Admittedly, it’s not a hugely exciting one, being more of a minor bug fix than adding anything new.
Nikon D500 1.3.1 firmware update
According to Nikon, this update has:
“Fixed an issue that would, when pictures were taken with a flash unit attached, sometimes result in the flash not performing in accordance with the value selected for ISO sensitivity settings > Maximum sensitivity with flash after either of the following operations:
- Loading settings with Save/load settings > Load settings
- Switching photo shooting menu banks using Photo shooting menu bank
Performing a firmware update while the camera is affected by this issue will not in itself correct the problem. After performing the update, you will need to either:
- reset all setting using Reset all settings > Reset, or
- load previously-saved settings (if available) from the memory card using Save/load settings > Load settings”
Previous Nikon D500 firmware updates
If you have a D500, it’s worth checking your current firmware version to see if it’s up to date. If it’s not, here’s what you’ve missed:
Version 1.20 to 1.30: adds support for CFexpress Type B memory cards and also fixed a glitch with custom flash exposure compensation settings.
Version 1.15 to 1.20: supports direct Wi-Fi communication with devices using the Nikon SnapBridge app 2.5.4 or later, and fixes some bugs with AF points at the edges of the frame, unresponsiveness after using CH mode and the camera sometimes not turning off
You can see the changes in earlier firmware updates on the Nikon D500 Firmware (opens in new tab) page.
What firmware updates do
The camera ‘firmware’ is like its operating system – it controls the camera’s operation and functions. It’s coded directly into the camera circuitry but can be updated by the user.
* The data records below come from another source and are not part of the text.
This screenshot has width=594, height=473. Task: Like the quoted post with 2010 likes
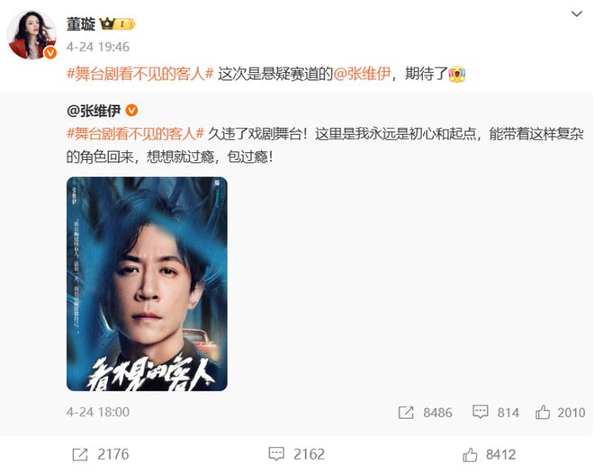543,412
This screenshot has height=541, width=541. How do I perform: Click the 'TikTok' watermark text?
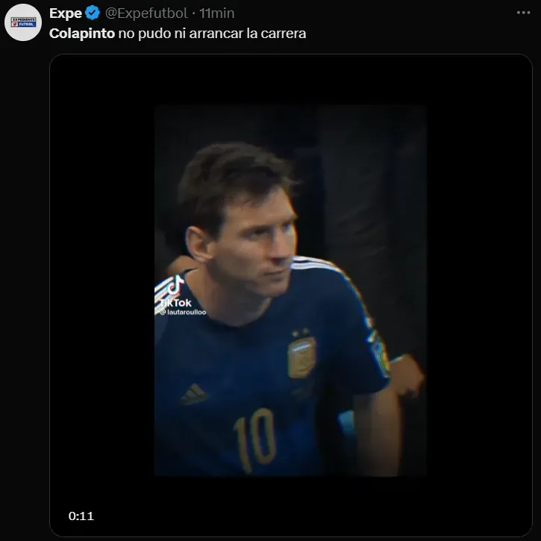coord(175,302)
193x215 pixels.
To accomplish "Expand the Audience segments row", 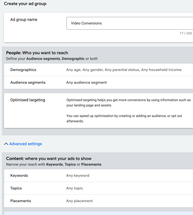I will [98, 83].
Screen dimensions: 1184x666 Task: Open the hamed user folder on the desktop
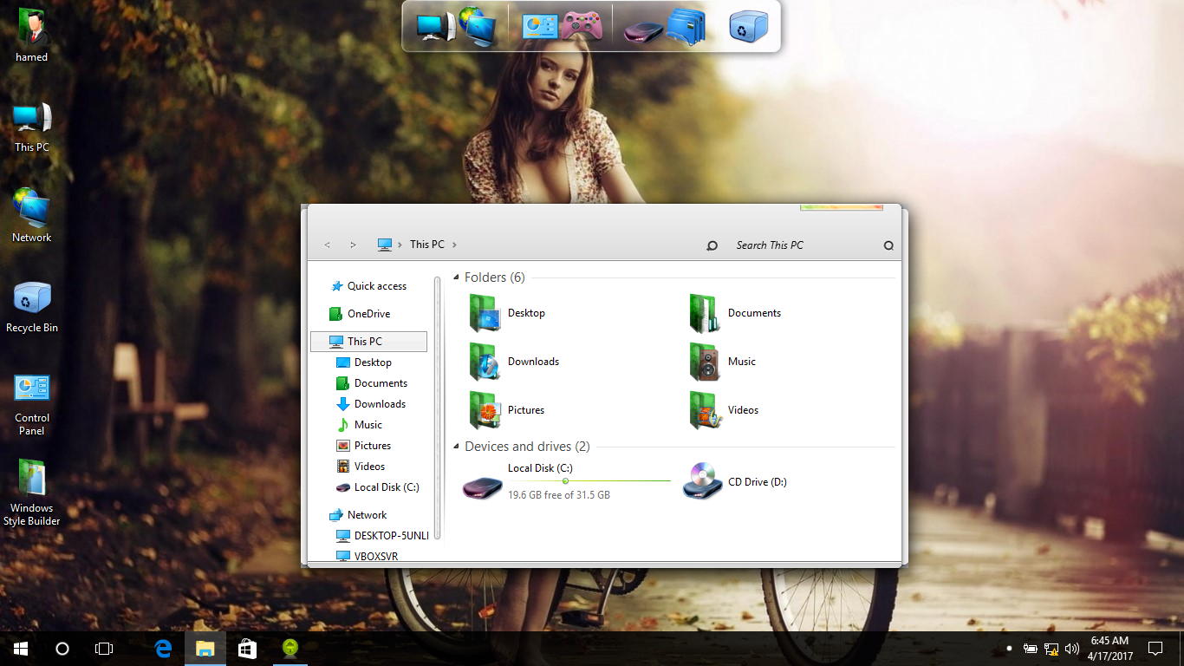pos(32,29)
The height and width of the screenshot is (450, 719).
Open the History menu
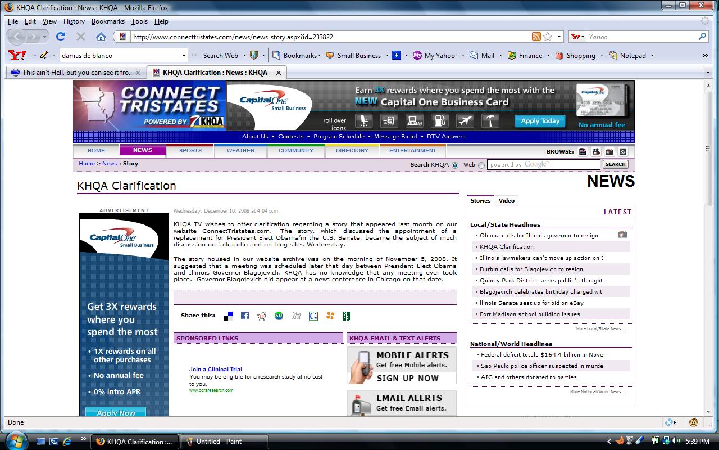tap(74, 21)
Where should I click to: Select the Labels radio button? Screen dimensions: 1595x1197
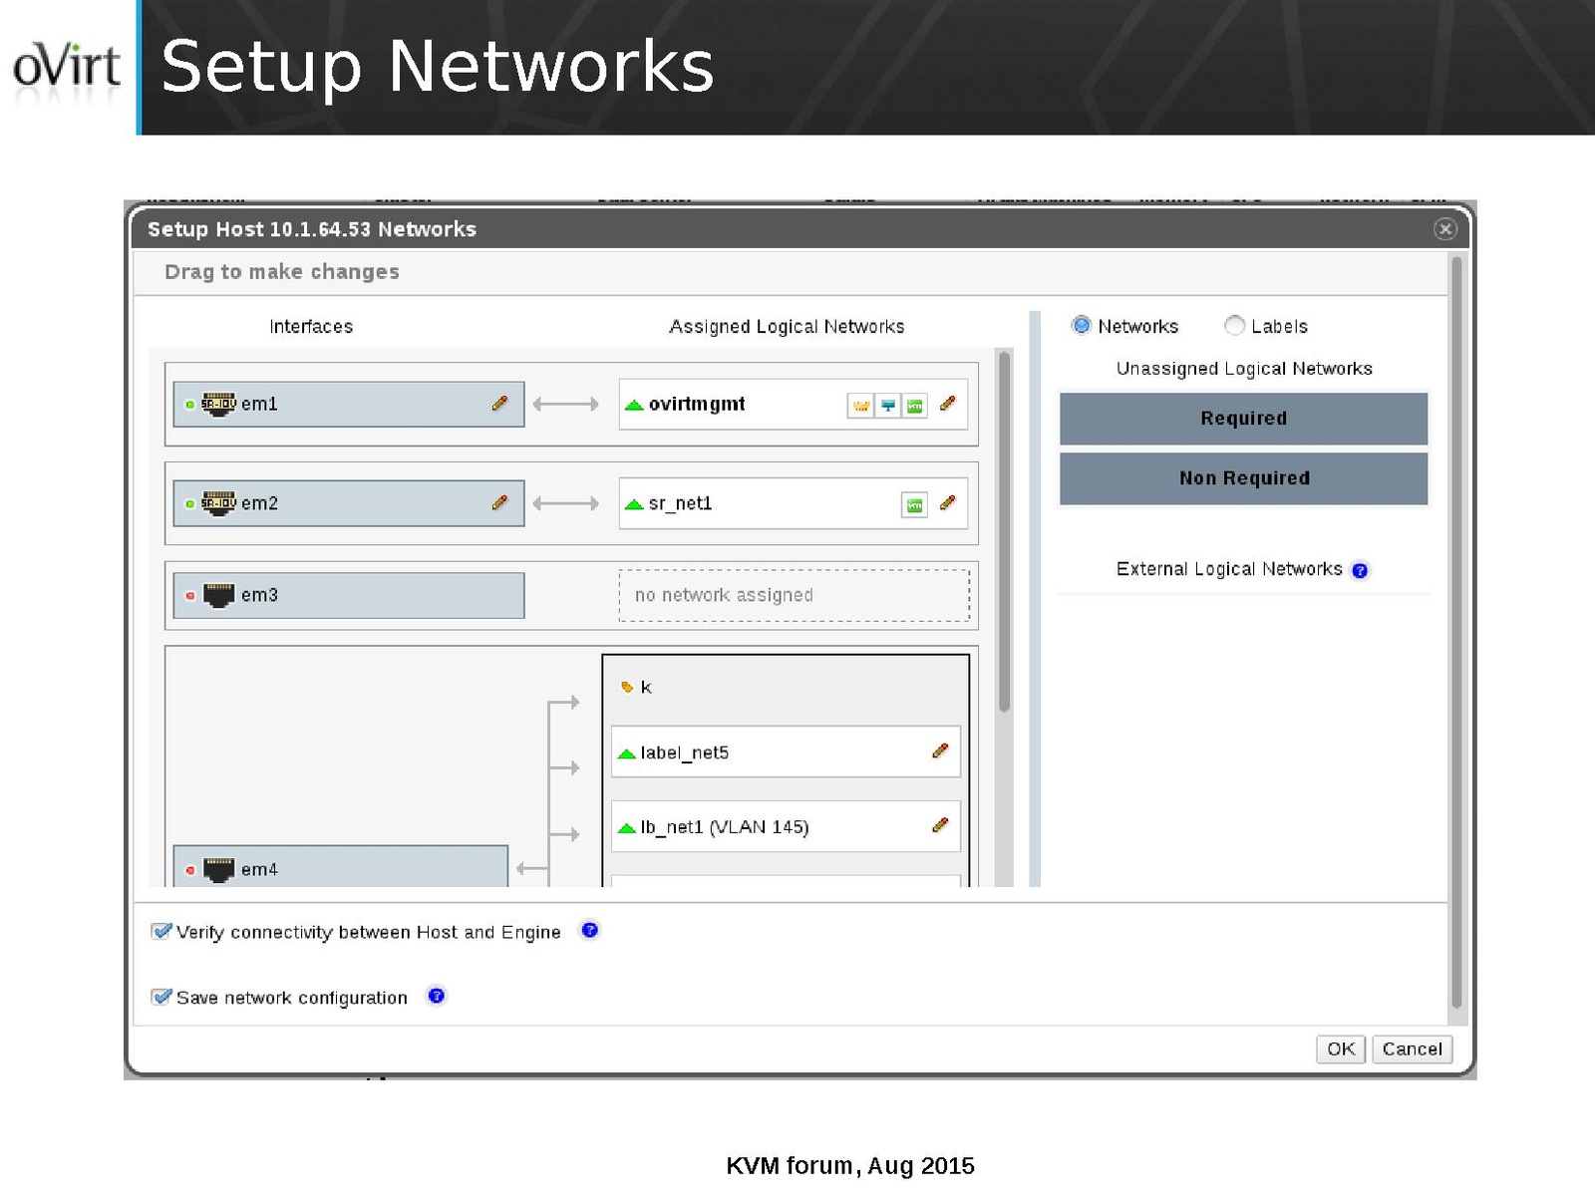1234,326
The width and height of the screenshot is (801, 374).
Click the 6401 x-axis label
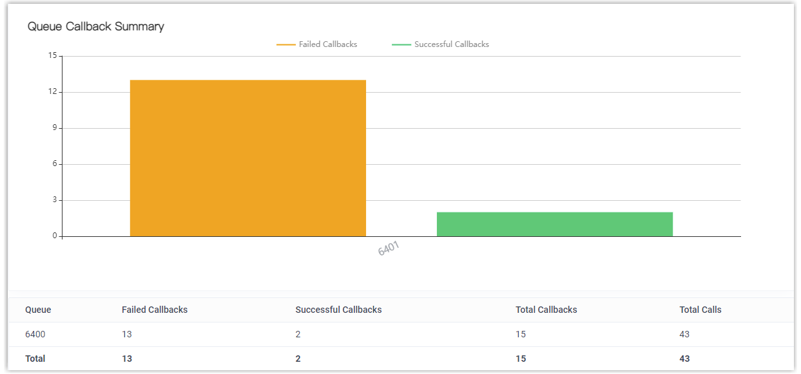point(390,248)
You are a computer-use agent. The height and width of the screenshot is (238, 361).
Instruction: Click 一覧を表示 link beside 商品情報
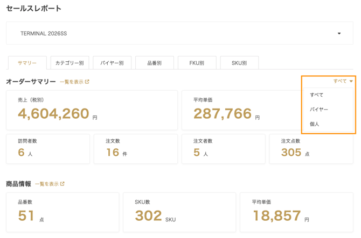point(47,184)
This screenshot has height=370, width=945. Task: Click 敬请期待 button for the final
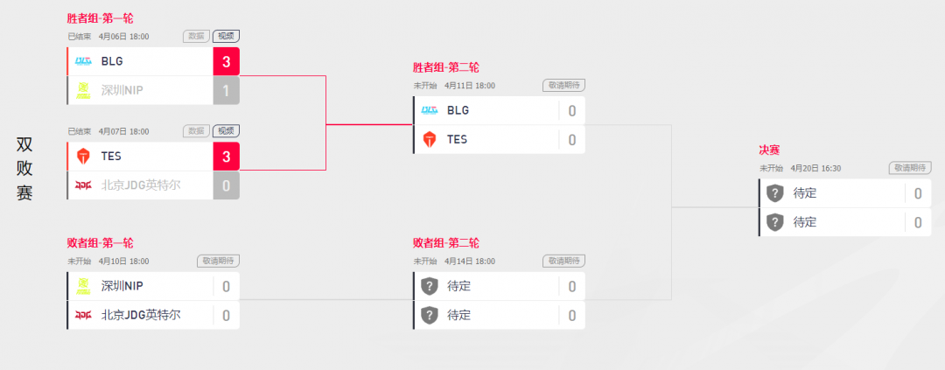tap(909, 168)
In the past, firmware updates have been used primarily to fix bugs in camera operation and inconsistencies in the controls. Increasingly, though, camera makers are using firmware updates to add new features and capabilities – Fujifilm has done this a lot, often bringing older models much closer to the specs of newer ones.
It can work the other way. Some camera makers (Nikon, Panasonic) have used the promise of future firmware updates to sell cameras on the basis of features which aren’t quite ready yet.